→ Work instructions
Omit the pictures. Transcribe exactly the lines below, from the one with "Task: Click the Date" up to and including the last.

======== Study material

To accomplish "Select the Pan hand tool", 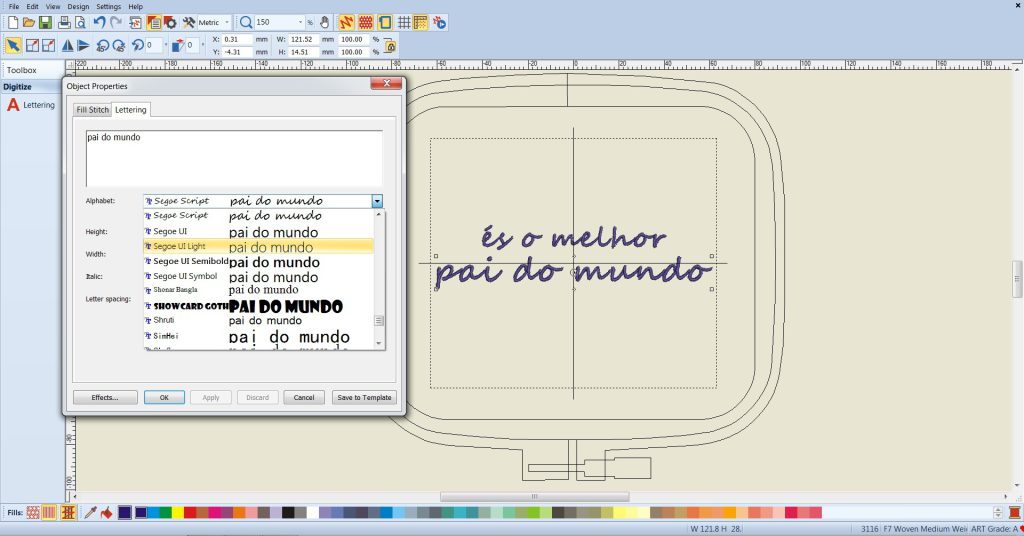I will point(323,22).
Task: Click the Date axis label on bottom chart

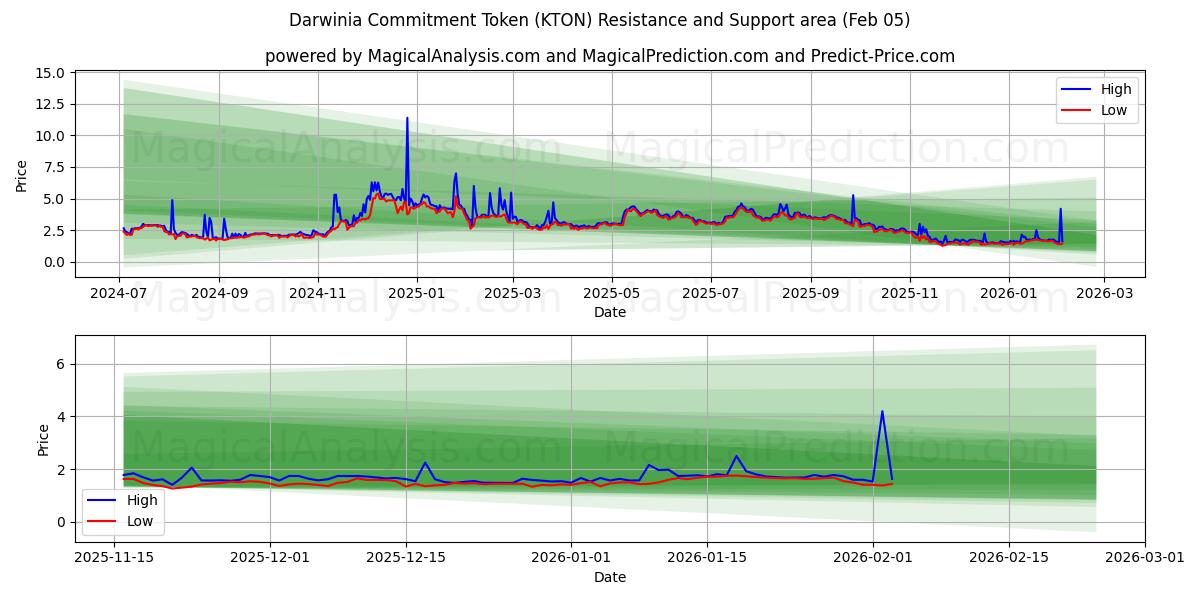Action: tap(611, 577)
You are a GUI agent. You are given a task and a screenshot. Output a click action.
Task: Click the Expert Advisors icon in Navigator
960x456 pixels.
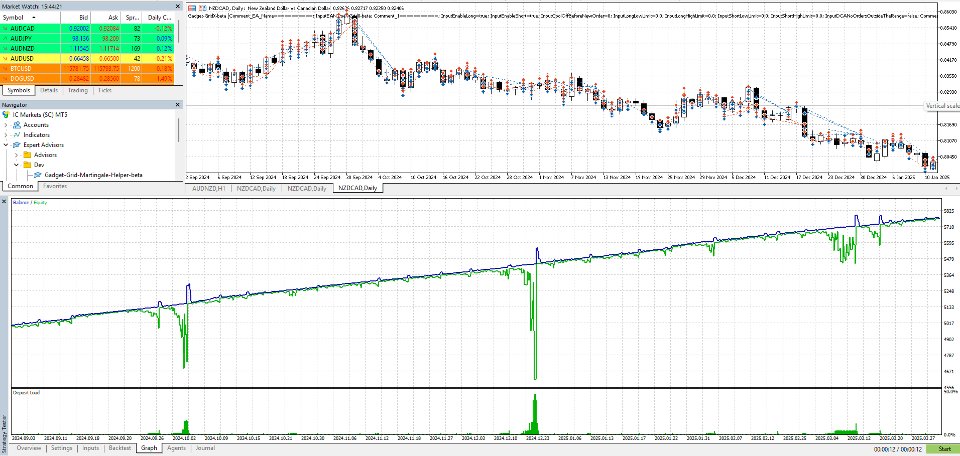coord(17,145)
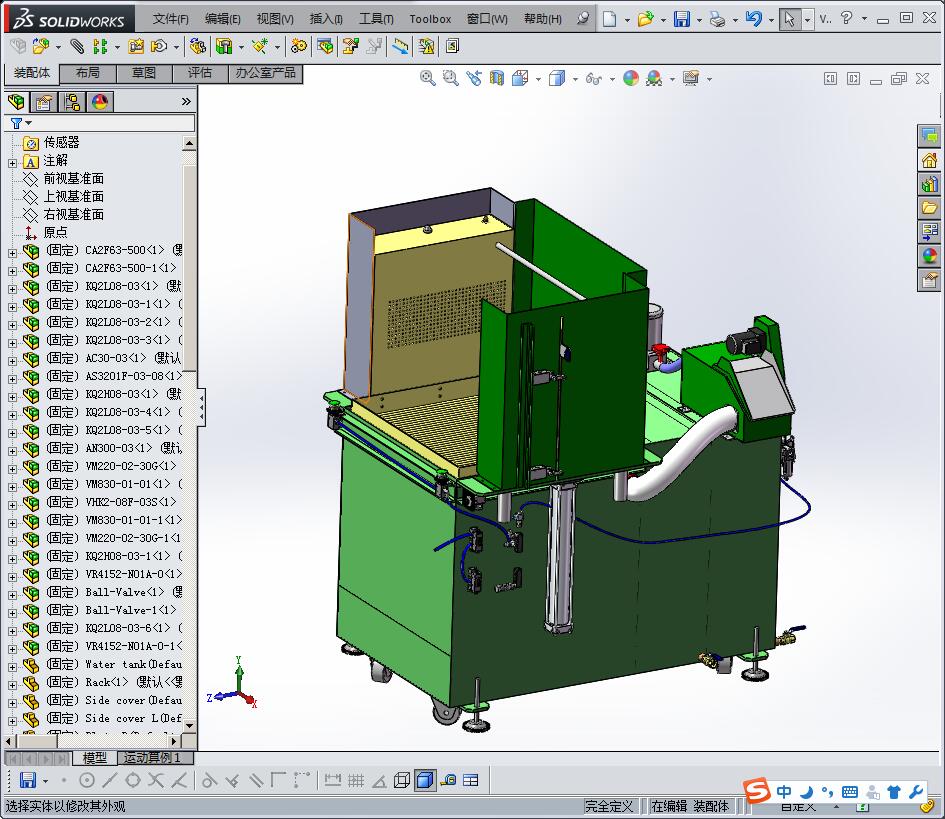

================

→ Solution for this problem
Task: Click the Date axis label on bottom chart

Action: tap(611, 577)
You are a GUI agent. You are given a task and a screenshot. Output a click action.
Task: Click the Expert Advisors icon in Navigator
960x456 pixels.
coord(17,145)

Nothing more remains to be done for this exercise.